**DATA TO EXAMINE**
== == ==

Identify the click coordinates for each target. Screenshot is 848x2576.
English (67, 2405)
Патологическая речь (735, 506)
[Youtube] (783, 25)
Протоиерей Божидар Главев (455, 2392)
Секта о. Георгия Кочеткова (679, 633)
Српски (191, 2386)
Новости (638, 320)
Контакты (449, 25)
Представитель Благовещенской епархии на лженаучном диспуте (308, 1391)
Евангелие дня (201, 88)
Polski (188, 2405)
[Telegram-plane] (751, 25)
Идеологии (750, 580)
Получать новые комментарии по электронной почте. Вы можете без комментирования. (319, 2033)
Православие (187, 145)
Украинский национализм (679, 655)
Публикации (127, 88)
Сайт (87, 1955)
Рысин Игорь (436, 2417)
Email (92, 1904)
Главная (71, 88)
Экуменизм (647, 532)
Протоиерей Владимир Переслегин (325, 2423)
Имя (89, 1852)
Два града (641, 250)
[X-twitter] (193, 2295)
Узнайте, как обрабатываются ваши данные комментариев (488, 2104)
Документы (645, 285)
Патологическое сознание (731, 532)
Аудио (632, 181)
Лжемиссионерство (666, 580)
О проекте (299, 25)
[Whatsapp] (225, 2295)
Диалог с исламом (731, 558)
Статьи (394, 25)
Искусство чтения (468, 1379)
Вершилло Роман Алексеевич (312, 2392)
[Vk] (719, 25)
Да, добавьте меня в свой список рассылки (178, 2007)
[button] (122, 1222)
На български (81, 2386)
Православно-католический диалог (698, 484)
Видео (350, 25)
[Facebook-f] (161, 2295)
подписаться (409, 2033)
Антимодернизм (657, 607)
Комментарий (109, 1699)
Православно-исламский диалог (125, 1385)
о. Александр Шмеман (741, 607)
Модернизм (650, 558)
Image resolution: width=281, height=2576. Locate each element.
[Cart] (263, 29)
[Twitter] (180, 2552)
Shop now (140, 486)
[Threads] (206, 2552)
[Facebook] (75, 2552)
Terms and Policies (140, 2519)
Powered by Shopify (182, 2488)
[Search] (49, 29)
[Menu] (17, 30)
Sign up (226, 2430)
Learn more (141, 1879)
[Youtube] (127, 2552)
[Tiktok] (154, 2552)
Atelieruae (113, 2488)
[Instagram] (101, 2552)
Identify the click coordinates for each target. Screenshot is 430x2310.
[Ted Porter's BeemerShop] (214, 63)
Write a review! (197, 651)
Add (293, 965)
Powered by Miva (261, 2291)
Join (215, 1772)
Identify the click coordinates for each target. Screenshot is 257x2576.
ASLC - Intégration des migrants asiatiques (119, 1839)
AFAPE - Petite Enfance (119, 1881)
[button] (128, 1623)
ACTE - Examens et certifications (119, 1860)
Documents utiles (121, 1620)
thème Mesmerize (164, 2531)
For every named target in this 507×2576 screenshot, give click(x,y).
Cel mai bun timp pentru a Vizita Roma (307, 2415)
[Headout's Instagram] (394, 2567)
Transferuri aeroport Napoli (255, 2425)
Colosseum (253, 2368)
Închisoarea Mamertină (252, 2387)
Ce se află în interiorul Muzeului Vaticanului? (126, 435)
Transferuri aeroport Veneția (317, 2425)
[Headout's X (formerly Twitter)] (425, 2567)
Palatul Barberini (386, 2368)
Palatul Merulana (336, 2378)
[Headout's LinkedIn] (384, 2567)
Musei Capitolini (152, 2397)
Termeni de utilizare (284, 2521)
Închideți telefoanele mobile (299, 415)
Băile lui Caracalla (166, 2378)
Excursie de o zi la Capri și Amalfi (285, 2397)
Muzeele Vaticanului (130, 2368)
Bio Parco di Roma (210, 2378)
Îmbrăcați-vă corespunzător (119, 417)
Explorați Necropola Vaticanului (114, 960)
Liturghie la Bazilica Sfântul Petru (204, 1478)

== == ==

**WHAT IS EXPECTED**
Your answer should be all of the records, transcribed exactly.

**EXERCISE RESPONSE**
Identify the click coordinates for each target. Screenshot is 848x2576.
English (67, 2405)
Патологическая речь (735, 506)
[Youtube] (783, 25)
Протоиерей Божидар Главев (455, 2392)
Секта о. Георгия Кочеткова (679, 633)
Српски (191, 2386)
Новости (638, 320)
Контакты (449, 25)
Представитель Благовещенской епархии на лженаучном диспуте (308, 1391)
Евангелие дня (201, 88)
Polski (188, 2405)
[Telegram-plane] (751, 25)
Идеологии (750, 580)
Получать новые комментарии по электронной почте. Вы можете без комментирования. (319, 2033)
Православие (187, 145)
Украинский национализм (679, 655)
Публикации (127, 88)
Сайт (87, 1955)
Рысин Игорь (436, 2417)
Email (92, 1904)
Главная (71, 88)
Экуменизм (647, 532)
Протоиерей Владимир Переслегин (325, 2423)
Имя (89, 1852)
Два града (641, 250)
[X-twitter] (193, 2295)
Узнайте, как обрабатываются ваши данные комментариев (488, 2104)
Документы (645, 285)
Патологическое сознание (731, 532)
Аудио (632, 181)
Лжемиссионерство (666, 580)
О проекте (299, 25)
[Whatsapp] (225, 2295)
Диалог с исламом (731, 558)
Статьи (394, 25)
Искусство чтения (468, 1379)
Вершилло Роман Алексеевич (312, 2392)
[Vk] (719, 25)
Да, добавьте меня в свой список рассылки (178, 2007)
[button] (122, 1222)
На български (81, 2386)
Православно-католический диалог (698, 484)
Видео (350, 25)
[Facebook-f] (161, 2295)
подписаться (409, 2033)
Антимодернизм (657, 607)
Комментарий (109, 1699)
Православно-исламский диалог (125, 1385)
о. Александр Шмеман (741, 607)
Модернизм (650, 558)
Image resolution: width=281, height=2576. Locate each element.
[Cart] (263, 29)
[Twitter] (180, 2552)
Shop now (140, 486)
[Threads] (206, 2552)
[Facebook] (75, 2552)
Terms and Policies (140, 2519)
Powered by Shopify (182, 2488)
[Search] (49, 29)
[Menu] (17, 30)
Sign up (226, 2430)
Learn more (141, 1879)
[Youtube] (127, 2552)
[Tiktok] (154, 2552)
Atelieruae (113, 2488)
[Instagram] (101, 2552)
Identify the click coordinates for each target. Screenshot is 430x2310.
[Ted Porter's BeemerShop] (214, 63)
Write a review! (197, 651)
Add (293, 965)
Powered by Miva (261, 2291)
Join (215, 1772)
Identify the click coordinates for each target. Screenshot is 257x2576.
ASLC - Intégration des migrants asiatiques (119, 1839)
AFAPE - Petite Enfance (119, 1881)
[button] (128, 1623)
ACTE - Examens et certifications (119, 1860)
Documents utiles (121, 1620)
thème Mesmerize (164, 2531)
For every named target in this 507×2576 screenshot, give click(x,y).
Cel mai bun timp pentru a Vizita Roma (307, 2415)
[Headout's Instagram] (394, 2567)
Transferuri aeroport Napoli (255, 2425)
Colosseum (253, 2368)
Închisoarea Mamertină (252, 2387)
Ce se află în interiorul Muzeului Vaticanului? (126, 435)
Transferuri aeroport Veneția (317, 2425)
[Headout's X (formerly Twitter)] (425, 2567)
Palatul Barberini (386, 2368)
Palatul Merulana (336, 2378)
[Headout's LinkedIn] (384, 2567)
Musei Capitolini (152, 2397)
Termeni de utilizare (284, 2521)
Închideți telefoanele mobile (299, 415)
Băile lui Caracalla (166, 2378)
Excursie de o zi la Capri și Amalfi (285, 2397)
Muzeele Vaticanului (130, 2368)
Bio Parco di Roma (210, 2378)
Îmbrăcați-vă corespunzător (119, 417)
Explorați Necropola Vaticanului (114, 960)
Liturghie la Bazilica Sfântul Petru (204, 1478)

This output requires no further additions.